# PROBLEM TO SOLVE:
Beginning with the line that contains "Instruction: Open the www.webmin.com link", extract each line through the end of the listing below, with no additions or omissions.

# DATASET EXTRACT:
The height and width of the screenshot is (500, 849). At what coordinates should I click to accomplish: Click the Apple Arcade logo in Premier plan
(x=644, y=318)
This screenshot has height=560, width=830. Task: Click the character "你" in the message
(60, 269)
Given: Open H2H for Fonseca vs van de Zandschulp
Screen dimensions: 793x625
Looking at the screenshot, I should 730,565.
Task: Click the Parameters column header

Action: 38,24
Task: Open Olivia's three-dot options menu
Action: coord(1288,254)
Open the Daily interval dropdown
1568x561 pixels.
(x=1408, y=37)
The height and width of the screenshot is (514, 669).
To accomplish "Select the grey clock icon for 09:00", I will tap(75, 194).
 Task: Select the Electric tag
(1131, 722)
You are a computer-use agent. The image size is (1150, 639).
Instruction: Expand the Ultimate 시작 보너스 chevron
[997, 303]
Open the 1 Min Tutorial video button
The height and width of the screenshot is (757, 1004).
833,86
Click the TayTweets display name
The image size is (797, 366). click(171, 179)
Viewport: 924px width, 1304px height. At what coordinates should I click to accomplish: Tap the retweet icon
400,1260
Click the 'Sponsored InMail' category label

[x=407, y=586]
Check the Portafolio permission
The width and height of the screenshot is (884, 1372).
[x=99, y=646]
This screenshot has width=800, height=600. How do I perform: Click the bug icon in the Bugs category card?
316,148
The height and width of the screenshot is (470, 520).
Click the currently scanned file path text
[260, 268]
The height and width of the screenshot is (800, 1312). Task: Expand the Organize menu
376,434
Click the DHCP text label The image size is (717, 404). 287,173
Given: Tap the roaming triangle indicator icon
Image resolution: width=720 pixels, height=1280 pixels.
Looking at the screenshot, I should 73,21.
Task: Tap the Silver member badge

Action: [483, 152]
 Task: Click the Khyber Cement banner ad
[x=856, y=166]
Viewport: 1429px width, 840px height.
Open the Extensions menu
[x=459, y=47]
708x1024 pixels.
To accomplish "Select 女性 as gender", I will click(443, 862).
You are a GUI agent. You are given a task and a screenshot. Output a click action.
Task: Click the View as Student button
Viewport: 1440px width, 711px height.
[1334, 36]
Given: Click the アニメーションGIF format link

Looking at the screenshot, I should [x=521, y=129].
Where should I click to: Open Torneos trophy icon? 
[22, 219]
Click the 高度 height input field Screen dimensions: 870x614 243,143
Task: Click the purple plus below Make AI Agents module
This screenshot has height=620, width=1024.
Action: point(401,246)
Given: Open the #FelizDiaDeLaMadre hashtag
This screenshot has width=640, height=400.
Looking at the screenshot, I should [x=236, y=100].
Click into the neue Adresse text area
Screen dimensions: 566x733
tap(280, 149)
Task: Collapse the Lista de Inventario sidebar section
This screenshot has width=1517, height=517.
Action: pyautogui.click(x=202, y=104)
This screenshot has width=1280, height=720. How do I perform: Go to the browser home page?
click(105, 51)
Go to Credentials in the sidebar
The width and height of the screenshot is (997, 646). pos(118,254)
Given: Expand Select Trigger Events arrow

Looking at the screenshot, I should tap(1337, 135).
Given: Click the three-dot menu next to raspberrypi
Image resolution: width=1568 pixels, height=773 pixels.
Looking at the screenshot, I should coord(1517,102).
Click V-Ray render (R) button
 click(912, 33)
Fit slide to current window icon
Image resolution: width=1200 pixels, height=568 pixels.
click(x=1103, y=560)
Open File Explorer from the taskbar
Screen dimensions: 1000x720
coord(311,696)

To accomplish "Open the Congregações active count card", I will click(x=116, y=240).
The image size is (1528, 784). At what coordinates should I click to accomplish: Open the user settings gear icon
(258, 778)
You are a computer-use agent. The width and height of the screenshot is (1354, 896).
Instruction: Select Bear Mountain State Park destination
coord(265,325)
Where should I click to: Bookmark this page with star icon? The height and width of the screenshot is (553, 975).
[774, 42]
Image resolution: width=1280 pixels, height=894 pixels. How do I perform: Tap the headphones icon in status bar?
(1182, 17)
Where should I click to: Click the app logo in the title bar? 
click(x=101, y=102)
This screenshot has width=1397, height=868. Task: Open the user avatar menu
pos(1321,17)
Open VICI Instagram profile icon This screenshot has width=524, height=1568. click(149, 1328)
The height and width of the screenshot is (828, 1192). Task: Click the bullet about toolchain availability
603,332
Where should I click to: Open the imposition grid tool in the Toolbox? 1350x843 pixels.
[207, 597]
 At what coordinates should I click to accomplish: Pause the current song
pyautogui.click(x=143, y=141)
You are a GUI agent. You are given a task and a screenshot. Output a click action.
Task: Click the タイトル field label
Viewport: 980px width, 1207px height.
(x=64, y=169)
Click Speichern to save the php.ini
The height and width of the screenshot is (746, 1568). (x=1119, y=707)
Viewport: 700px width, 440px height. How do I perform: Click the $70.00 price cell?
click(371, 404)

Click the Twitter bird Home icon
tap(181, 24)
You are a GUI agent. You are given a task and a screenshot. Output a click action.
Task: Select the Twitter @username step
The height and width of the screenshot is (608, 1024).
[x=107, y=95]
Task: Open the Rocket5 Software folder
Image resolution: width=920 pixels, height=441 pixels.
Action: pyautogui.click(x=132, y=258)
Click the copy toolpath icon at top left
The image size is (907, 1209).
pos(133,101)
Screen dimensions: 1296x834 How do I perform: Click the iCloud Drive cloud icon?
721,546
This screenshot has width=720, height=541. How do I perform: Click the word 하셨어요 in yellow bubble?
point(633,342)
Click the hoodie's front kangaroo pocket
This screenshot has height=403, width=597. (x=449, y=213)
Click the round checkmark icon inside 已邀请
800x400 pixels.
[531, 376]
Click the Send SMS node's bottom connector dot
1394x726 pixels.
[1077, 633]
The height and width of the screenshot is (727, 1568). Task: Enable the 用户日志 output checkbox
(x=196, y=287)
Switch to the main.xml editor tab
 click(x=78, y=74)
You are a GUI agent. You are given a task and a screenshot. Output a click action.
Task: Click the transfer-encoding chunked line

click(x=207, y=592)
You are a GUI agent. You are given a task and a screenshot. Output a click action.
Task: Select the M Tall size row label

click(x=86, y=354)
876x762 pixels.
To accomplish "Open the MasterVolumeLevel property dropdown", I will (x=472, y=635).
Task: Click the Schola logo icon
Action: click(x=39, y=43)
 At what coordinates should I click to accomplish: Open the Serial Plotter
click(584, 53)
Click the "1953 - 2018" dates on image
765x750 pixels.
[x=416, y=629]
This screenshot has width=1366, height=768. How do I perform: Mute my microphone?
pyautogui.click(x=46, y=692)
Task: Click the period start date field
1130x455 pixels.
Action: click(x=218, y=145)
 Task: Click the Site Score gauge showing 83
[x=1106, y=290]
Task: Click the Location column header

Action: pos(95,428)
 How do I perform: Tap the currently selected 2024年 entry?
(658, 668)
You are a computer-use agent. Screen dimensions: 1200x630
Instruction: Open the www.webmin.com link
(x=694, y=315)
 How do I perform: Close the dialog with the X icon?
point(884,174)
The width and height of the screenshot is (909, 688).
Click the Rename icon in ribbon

# RESPONSE TO THE TASK:
Instruction: Open the www.webmin.com link
(x=694, y=315)
 How do I perform: Close the dialog with the X icon?
point(884,174)
The width and height of the screenshot is (909, 688).
Click the Rename icon in ribbon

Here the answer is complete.